C++ Logo

sg7

Advanced search

Re: [SG7] Update: P1240R2 — Scalable Reflection

From: Andrey Davydov <andrey.davydov_at_[hidden]>
Date: Tue, 18 Jan 2022 13:24:46 +0300
On Tue, Jan 18, 2022 at 1:09 AM Daveed Vandevoorde <daveed_at_[hidden]> wrote:

> On Jan 16, 2022, at 8:36 AM, Andrey Davydov <andrey.davydov_at_[hidden]>
> wrote:
>
> I wonder what is the lifetime of underlying storage referenced by
> std::span returned from such functions as std::meta::members_of? Is this
> array persisted throughout the compilation process?
>
> That’s a good question (and one of the reasons I was reluctant to make the
> vector->span change at first).
>
> An implementation is of course free to recompute the array if it needs to.
> However, if the array “leaks” outside constant-evaluation, it is likely to
> be made persistent, but doesn’t leak.
>
> I don’t expect span<info> objects to typically “leak”, but the
> “string_view” objects yes.
>

Thanks for the response!

I agree that `string_view` could easily "leak", a function
`std::string_view to_string(Enum auto e);` is one of such examples, but I
don't see how to use `span<info>` outside of constant-evaluation, because
`meta::info` couldn't be used in runtime and `span<info>` is not a
structural type and so couldn't be used as NTTP.

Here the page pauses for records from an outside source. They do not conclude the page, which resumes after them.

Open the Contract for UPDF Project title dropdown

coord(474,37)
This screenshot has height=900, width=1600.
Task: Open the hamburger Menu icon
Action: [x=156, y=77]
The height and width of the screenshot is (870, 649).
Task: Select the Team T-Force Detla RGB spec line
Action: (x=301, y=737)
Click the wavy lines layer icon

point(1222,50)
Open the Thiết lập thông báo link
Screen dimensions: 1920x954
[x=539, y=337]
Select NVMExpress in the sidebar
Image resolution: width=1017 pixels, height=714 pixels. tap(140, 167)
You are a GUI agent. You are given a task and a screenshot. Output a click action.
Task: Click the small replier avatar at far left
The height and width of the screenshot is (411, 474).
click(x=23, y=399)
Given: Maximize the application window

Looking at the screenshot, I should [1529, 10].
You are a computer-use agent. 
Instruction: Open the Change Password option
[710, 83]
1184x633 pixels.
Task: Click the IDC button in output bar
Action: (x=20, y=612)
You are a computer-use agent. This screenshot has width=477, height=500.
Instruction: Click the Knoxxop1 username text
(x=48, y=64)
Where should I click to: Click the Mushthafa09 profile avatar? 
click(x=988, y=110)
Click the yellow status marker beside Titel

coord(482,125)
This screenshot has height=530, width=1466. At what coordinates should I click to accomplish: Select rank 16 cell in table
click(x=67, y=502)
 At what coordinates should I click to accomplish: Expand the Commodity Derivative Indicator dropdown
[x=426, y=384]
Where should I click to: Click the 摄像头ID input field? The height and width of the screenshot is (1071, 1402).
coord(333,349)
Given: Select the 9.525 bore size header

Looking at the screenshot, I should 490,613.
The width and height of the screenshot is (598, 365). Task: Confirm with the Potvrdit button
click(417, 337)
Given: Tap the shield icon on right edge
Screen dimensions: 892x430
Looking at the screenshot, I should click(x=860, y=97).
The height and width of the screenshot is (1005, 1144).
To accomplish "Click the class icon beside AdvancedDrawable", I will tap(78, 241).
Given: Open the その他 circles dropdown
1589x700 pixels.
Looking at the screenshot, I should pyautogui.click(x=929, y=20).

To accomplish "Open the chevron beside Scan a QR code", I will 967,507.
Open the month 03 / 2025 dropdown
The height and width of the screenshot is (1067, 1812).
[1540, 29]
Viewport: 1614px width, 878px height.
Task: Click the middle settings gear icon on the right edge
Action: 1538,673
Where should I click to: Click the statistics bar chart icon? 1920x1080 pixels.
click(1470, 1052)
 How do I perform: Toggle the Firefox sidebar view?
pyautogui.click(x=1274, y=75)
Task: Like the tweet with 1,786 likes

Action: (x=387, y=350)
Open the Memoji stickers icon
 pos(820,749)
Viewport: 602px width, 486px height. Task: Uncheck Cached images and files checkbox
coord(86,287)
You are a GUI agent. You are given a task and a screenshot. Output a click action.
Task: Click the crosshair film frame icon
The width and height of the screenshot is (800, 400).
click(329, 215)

Moreover, if the lifetime of underlying storage returned by
meta::members_of is underspecified then implementation of `get_base_types`
in the example on page 46 looks quite suspicious. It's not obvious why it's
valid to modify span elements inplace:

auto result = bases_of(...);
for (auto &info : result) {
  info = type_of(info);
}
return result;

IMO it would be more correct to return `vector<info>` instead of
`span<info>` until there is no concrete motivation to do the latter.